Source records
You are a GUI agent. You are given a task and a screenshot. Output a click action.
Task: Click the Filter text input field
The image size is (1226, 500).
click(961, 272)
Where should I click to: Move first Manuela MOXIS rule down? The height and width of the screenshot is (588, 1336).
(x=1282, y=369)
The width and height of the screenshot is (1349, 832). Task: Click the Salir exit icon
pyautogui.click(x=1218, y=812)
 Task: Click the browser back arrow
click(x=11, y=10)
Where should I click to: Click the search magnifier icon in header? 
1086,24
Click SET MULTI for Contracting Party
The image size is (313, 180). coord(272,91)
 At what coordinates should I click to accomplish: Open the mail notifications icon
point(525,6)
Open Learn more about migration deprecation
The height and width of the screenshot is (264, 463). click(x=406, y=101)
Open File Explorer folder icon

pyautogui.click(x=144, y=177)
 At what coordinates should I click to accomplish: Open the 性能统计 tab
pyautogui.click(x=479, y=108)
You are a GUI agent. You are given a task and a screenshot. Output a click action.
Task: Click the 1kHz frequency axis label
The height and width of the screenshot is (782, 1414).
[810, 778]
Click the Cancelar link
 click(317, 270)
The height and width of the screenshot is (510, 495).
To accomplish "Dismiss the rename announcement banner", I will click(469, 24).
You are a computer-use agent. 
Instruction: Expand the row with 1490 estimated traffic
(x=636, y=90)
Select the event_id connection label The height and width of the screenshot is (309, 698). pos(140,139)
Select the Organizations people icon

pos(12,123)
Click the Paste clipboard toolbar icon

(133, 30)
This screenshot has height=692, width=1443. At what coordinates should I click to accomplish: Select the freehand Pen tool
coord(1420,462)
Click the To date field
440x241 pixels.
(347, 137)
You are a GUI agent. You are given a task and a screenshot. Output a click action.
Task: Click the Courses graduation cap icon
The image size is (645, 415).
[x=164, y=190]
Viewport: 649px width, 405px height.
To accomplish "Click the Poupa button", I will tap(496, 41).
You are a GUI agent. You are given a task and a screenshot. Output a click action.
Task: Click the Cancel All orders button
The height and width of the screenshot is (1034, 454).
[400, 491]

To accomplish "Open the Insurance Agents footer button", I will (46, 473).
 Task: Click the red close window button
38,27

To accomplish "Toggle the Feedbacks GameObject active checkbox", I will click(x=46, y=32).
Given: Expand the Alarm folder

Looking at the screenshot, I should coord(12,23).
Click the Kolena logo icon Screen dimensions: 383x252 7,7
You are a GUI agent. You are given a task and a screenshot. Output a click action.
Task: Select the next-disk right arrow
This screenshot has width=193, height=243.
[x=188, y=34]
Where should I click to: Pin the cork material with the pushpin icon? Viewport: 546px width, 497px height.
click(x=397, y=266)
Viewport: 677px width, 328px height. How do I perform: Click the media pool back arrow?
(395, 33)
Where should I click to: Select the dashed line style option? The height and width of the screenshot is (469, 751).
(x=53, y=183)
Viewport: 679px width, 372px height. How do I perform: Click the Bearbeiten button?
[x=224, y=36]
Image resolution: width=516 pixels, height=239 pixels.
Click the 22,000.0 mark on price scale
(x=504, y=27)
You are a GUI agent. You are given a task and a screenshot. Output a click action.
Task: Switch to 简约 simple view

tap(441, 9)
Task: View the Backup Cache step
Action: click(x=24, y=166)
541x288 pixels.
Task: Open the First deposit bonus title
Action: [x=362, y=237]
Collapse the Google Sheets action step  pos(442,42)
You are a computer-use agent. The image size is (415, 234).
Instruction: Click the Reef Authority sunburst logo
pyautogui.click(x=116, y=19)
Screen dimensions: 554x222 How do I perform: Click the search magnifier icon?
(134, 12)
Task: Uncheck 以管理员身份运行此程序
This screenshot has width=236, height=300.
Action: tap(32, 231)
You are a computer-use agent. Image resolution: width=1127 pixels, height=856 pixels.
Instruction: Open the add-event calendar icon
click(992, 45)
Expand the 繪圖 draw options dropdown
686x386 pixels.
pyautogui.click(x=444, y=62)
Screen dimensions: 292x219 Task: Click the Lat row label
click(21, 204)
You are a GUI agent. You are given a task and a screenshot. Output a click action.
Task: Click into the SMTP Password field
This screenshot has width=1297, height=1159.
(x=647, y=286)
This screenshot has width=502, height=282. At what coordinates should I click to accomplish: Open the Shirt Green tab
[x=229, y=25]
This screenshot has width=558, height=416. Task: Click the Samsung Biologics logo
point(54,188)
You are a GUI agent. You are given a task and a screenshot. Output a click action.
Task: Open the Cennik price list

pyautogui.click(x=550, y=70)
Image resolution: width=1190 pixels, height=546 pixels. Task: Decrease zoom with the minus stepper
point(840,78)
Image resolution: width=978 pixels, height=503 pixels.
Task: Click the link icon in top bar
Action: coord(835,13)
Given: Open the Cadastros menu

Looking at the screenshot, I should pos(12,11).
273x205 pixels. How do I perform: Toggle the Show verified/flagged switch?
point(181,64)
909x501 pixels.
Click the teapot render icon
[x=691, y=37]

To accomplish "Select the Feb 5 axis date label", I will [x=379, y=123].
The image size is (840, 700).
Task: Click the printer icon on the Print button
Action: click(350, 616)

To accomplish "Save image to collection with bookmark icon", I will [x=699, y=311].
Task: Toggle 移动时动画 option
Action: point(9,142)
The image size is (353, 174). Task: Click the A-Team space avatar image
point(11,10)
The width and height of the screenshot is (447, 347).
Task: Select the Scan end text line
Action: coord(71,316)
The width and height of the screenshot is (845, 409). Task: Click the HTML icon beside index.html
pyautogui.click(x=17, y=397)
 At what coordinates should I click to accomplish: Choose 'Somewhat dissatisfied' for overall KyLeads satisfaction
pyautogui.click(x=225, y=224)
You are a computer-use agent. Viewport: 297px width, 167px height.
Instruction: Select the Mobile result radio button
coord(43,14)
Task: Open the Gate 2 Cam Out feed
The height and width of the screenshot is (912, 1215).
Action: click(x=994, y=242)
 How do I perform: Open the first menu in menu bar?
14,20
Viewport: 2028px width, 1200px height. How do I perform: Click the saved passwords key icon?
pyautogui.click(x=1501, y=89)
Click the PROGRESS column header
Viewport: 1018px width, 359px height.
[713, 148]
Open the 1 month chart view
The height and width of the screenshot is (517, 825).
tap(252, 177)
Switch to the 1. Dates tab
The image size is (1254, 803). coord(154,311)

◆ Do this:
Rewrite the lines above as a Markdown table with the columns "Row" and "Line", numbering each row and omitting any blank lines.

◆ Exercise solution:
| Row | Line |
|---|---|
| 1 | You are a GUI agent. You are given a task and a screenshot. Output a click action. |
| 2 | Task: Click the Filter text input field |
| 3 | The image size is (1226, 500). |
| 4 | click(961, 272) |
| 5 | Where should I click to: Move first Manuela MOXIS rule down? The height and width of the screenshot is (588, 1336). |
| 6 | (x=1282, y=369) |
| 7 | The width and height of the screenshot is (1349, 832). Task: Click the Salir exit icon |
| 8 | pyautogui.click(x=1218, y=812) |
| 9 |  Task: Click the browser back arrow |
| 10 | click(x=11, y=10) |
| 11 | Where should I click to: Click the search magnifier icon in header?  |
| 12 | 1086,24 |
| 13 | Click SET MULTI for Contracting Party |
| 14 | The image size is (313, 180). coord(272,91) |
| 15 |  At what coordinates should I click to accomplish: Open the mail notifications icon |
| 16 | point(525,6) |
| 17 | Open Learn more about migration deprecation |
| 18 | The height and width of the screenshot is (264, 463). click(x=406, y=101) |
| 19 | Open File Explorer folder icon |
| 20 | pyautogui.click(x=144, y=177) |
| 21 |  At what coordinates should I click to accomplish: Open the 性能统计 tab |
| 22 | pyautogui.click(x=479, y=108) |
| 23 | You are a GUI agent. You are given a task and a screenshot. Output a click action. |
| 24 | Task: Click the 1kHz frequency axis label |
| 25 | The height and width of the screenshot is (782, 1414). |
| 26 | [810, 778] |
| 27 | Click the Cancelar link |
| 28 |  click(317, 270) |
| 29 | The height and width of the screenshot is (510, 495). |
| 30 | To accomplish "Dismiss the rename announcement banner", I will click(469, 24). |
| 31 | You are a computer-use agent.  |
| 32 | Instruction: Expand the row with 1490 estimated traffic |
| 33 | (x=636, y=90) |
| 34 | Select the event_id connection label The height and width of the screenshot is (309, 698). pos(140,139) |
| 35 | Select the Organizations people icon |
| 36 | pos(12,123) |
| 37 | Click the Paste clipboard toolbar icon |
| 38 | (133, 30) |
| 39 | This screenshot has height=692, width=1443. At what coordinates should I click to accomplish: Select the freehand Pen tool |
| 40 | coord(1420,462) |
| 41 | Click the To date field |
| 42 | 440x241 pixels. |
| 43 | (347, 137) |
| 44 | You are a GUI agent. You are given a task and a screenshot. Output a click action. |
| 45 | Task: Click the Courses graduation cap icon |
| 46 | The image size is (645, 415). |
| 47 | [x=164, y=190] |
| 48 | Viewport: 649px width, 405px height. |
| 49 | To accomplish "Click the Poupa button", I will tap(496, 41). |
| 50 | You are a GUI agent. You are given a task and a screenshot. Output a click action. |
| 51 | Task: Click the Cancel All orders button |
| 52 | The height and width of the screenshot is (1034, 454). |
| 53 | [400, 491] |
| 54 | To accomplish "Open the Insurance Agents footer button", I will (46, 473). |
| 55 |  Task: Click the red close window button |
| 56 | 38,27 |
| 57 | To accomplish "Toggle the Feedbacks GameObject active checkbox", I will click(x=46, y=32). |
| 58 | Given: Expand the Alarm folder |
| 59 | Looking at the screenshot, I should coord(12,23). |
| 60 | Click the Kolena logo icon Screen dimensions: 383x252 7,7 |
| 61 | You are a GUI agent. You are given a task and a screenshot. Output a click action. |
| 62 | Task: Select the next-disk right arrow |
| 63 | This screenshot has width=193, height=243. |
| 64 | [x=188, y=34] |
| 65 | Where should I click to: Pin the cork material with the pushpin icon? Viewport: 546px width, 497px height. |
| 66 | click(x=397, y=266) |
| 67 | Viewport: 677px width, 328px height. How do I perform: Click the media pool back arrow? |
| 68 | (395, 33) |
| 69 | Where should I click to: Select the dashed line style option? The height and width of the screenshot is (469, 751). |
| 70 | (x=53, y=183) |
| 71 | Viewport: 679px width, 372px height. How do I perform: Click the Bearbeiten button? |
| 72 | [x=224, y=36] |
| 73 | Image resolution: width=516 pixels, height=239 pixels. |
| 74 | Click the 22,000.0 mark on price scale |
| 75 | (x=504, y=27) |
| 76 | You are a GUI agent. You are given a task and a screenshot. Output a click action. |
| 77 | Task: Switch to 简约 simple view |
| 78 | tap(441, 9) |
| 79 | Task: View the Backup Cache step |
| 80 | Action: click(x=24, y=166) |
| 81 | 541x288 pixels. |
| 82 | Task: Open the First deposit bonus title |
| 83 | Action: [x=362, y=237] |
| 84 | Collapse the Google Sheets action step  pos(442,42) |
| 85 | You are a computer-use agent. The image size is (415, 234). |
| 86 | Instruction: Click the Reef Authority sunburst logo |
| 87 | pyautogui.click(x=116, y=19) |
| 88 | Screen dimensions: 554x222 How do I perform: Click the search magnifier icon? |
| 89 | (134, 12) |
| 90 | Task: Uncheck 以管理员身份运行此程序 |
| 91 | This screenshot has width=236, height=300. |
| 92 | Action: tap(32, 231) |
| 93 | You are a computer-use agent. Image resolution: width=1127 pixels, height=856 pixels. |
| 94 | Instruction: Open the add-event calendar icon |
| 95 | click(992, 45) |
| 96 | Expand the 繪圖 draw options dropdown |
| 97 | 686x386 pixels. |
| 98 | pyautogui.click(x=444, y=62) |
| 99 | Screen dimensions: 292x219 Task: Click the Lat row label |
| 100 | click(21, 204) |
| 101 | You are a GUI agent. You are given a task and a screenshot. Output a click action. |
| 102 | Task: Click into the SMTP Password field |
| 103 | This screenshot has width=1297, height=1159. |
| 104 | (x=647, y=286) |
| 105 | This screenshot has width=502, height=282. At what coordinates should I click to accomplish: Open the Shirt Green tab |
| 106 | [x=229, y=25] |
| 107 | This screenshot has width=558, height=416. Task: Click the Samsung Biologics logo |
| 108 | point(54,188) |
| 109 | You are a GUI agent. You are given a task and a screenshot. Output a click action. |
| 110 | Task: Open the Cennik price list |
| 111 | pyautogui.click(x=550, y=70) |
| 112 | Image resolution: width=1190 pixels, height=546 pixels. Task: Decrease zoom with the minus stepper |
| 113 | point(840,78) |
| 114 | Image resolution: width=978 pixels, height=503 pixels. |
| 115 | Task: Click the link icon in top bar |
| 116 | Action: coord(835,13) |
| 117 | Given: Open the Cadastros menu |
| 118 | Looking at the screenshot, I should pos(12,11). |
| 119 | 273x205 pixels. How do I perform: Toggle the Show verified/flagged switch? |
| 120 | point(181,64) |
| 121 | 909x501 pixels. |
| 122 | Click the teapot render icon |
| 123 | [x=691, y=37] |
| 124 | To accomplish "Select the Feb 5 axis date label", I will [x=379, y=123]. |
| 125 | The image size is (840, 700). |
| 126 | Task: Click the printer icon on the Print button |
| 127 | Action: click(350, 616) |
| 128 | To accomplish "Save image to collection with bookmark icon", I will [x=699, y=311]. |
| 129 | Task: Toggle 移动时动画 option |
| 130 | Action: point(9,142) |
| 131 | The image size is (353, 174). Task: Click the A-Team space avatar image |
| 132 | point(11,10) |
| 133 | The width and height of the screenshot is (447, 347). |
| 134 | Task: Select the Scan end text line |
| 135 | Action: coord(71,316) |
| 136 | The width and height of the screenshot is (845, 409). Task: Click the HTML icon beside index.html |
| 137 | pyautogui.click(x=17, y=397) |
| 138 |  At what coordinates should I click to accomplish: Choose 'Somewhat dissatisfied' for overall KyLeads satisfaction |
| 139 | pyautogui.click(x=225, y=224) |
| 140 | You are a computer-use agent. Viewport: 297px width, 167px height. |
| 141 | Instruction: Select the Mobile result radio button |
| 142 | coord(43,14) |
| 143 | Task: Open the Gate 2 Cam Out feed |
| 144 | The height and width of the screenshot is (912, 1215). |
| 145 | Action: click(x=994, y=242) |
| 146 |  How do I perform: Open the first menu in menu bar? |
| 147 | 14,20 |
| 148 | Viewport: 2028px width, 1200px height. How do I perform: Click the saved passwords key icon? |
| 149 | pyautogui.click(x=1501, y=89) |
| 150 | Click the PROGRESS column header |
| 151 | Viewport: 1018px width, 359px height. |
| 152 | [713, 148] |
| 153 | Open the 1 month chart view |
| 154 | The height and width of the screenshot is (517, 825). |
| 155 | tap(252, 177) |
| 156 | Switch to the 1. Dates tab |
| 157 | The image size is (1254, 803). coord(154,311) |